XML Tutorial for Beginners
What is XML?
XML stands for eXtensible Markup Language. It is a language (not> a programming language) that uses the markup and can extend. It is derived from Standard Generalized Markup Language(SGML). XML also uses DTDs (Document Type Definitions) to define the XML document structure.
XML is not for handling computational operations and algorithms. Thus, XML is not a programming language. The main goal is to transport data not to display information. XML bridges the gap between human readability and machine readability. Unlike HTML tags, XML tags are self-descriptive.
XML is an open format. The filename extension of XML is .xml
History of XML
XML started way back in 1996 and was first published in 1998. World Wide Web Consortium (W3C) is the developer of XML, and it became a W3C recommendation in 1998.
There are two versions of XML.
- XML 1.0
- XML 1.1
XML 1.1 is the latest version. Yet, XML 1.0 is the most used version.
Editors of XML are:
- Tim Bray,
- Jean Paoli,
- C. M. Sperberg,
- Eve Maler,
- François Yergeau.
XML Features
Here are some important features of XML:
- It is extensible and human-readable.
- It is platform and language independent.
- It preserves white space.
- Overall simplicity.
- Self-descriptive nature.
- It separates data from HTML.
- XML tags are not predefined. You need to define your customized tags.
- XML was designed to carry data, not to display that data.
- Mark-up code of XML is easy to understand for a human.
- Well-structured format is easy to read and write from programs.
- XML is an extensible markup language like HTML.
XML Encoding
Encoding is the conversion of Unicode characters to their binary representation. UTF is use for XML encoding. UTF stands for UCS (UCS stands for Universal Character Set) Transformation Format.
Mainly, there are two types of UTF encoding.
- UTF-8 : UTF-8 uses 8-bits to represent the characters.
- UTF-16
Example:
<?xml version="1.0" encoding="UTF-8"?>
It uses 16-bits to represent the characters.
Example:
<?xml version="1.0" encoding="UTF-16"?>
You can use encoding inside the XML declaration. UTF-8 is the default encoding in XML.
XML Syntax
The below code segment shows the basic XML syntax.
<?xml version = "1.0" encoding = "UTF-8" ?> <root> <child> <subchild>.....</subchild> </child> </root>
XML Declaration
XML declaration consists of the XML version, character encoding or/and standalone status. The declaration is optional.
Syntax for XML Declaration
The below code segment shows the syntax for XML declaration.
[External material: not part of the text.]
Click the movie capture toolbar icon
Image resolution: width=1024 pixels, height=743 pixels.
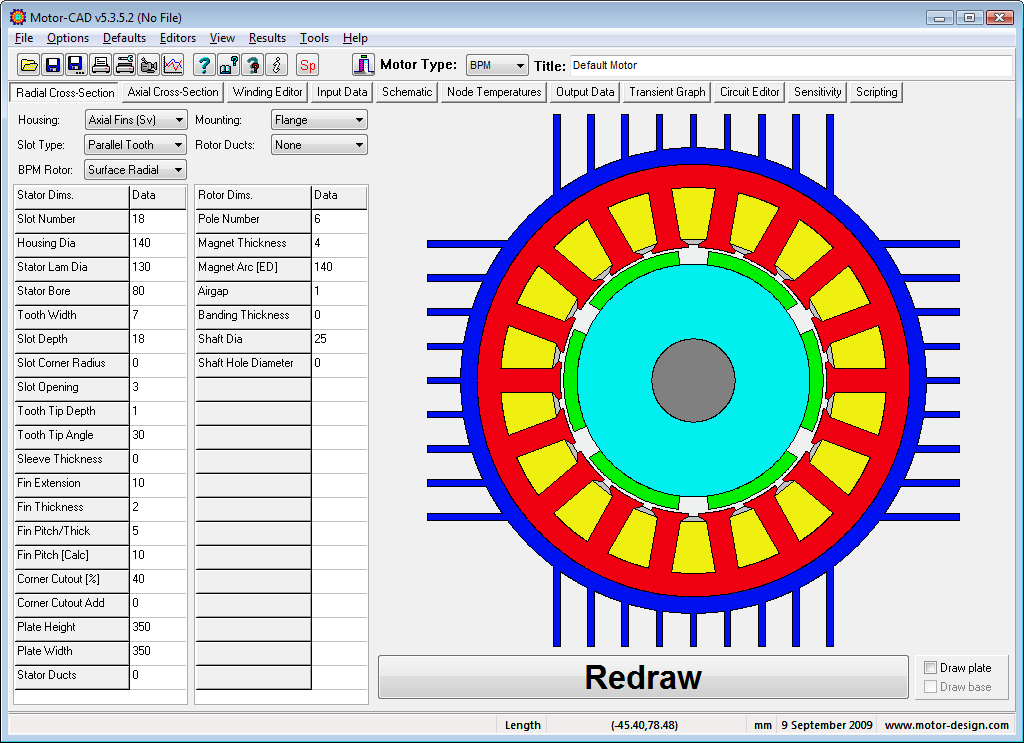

<?xml version="version_number," encoding="character_encoding" standalone="yes_or_no" ?>
XML Declaration Rules
Following are XML declaration rules.
- If the XML declaration is present, it must be the first thing that appears.
- The XML declaration is case sensitive, and it must start with the lowercased <?xml.
- It has no closing tag.
Example of XML Declaration
Following code segment shows an example of an XML declaration.
<?xml version="1.0" encoding="UTF-8" standalone="no" ?>
XML Comments
Comments are optional. Adding comments help to understand the document content.
Syntax for XML Comments
A comment begins with <!– and ends with –>.
Following code segment shows the syntax for XML comments.
<!-- Add your comment here -->
XML Tags and Elements
Tags work as pairs except for declarations. Every tag pair consists of an opening tag (also known as the start tag) and a closing tag (also known as the end tag).
Tag names are enclosed in <>. For a particular tag pair, the start and end tags must be identical except the end tag has / after the <.
<name>...</name>
Anything between the opening and closing tags is referred to as content.
Opening tag, content, and closing tag, altogether, is referred to as an element.
Opening tag + content + closing tag = an element
Note: Elements may also contain attributes. You will learn the attributes very soon.
Let us consider the below element.
<age>20</age>
In the above element,
- age is the name of the element.
Note: Tag name also referred to as an element or element name.
- <age> – opening tag
- 25 – content
- </age> – closing tag.
If there is no content between the tags, as shown below, it referred to as empty tags.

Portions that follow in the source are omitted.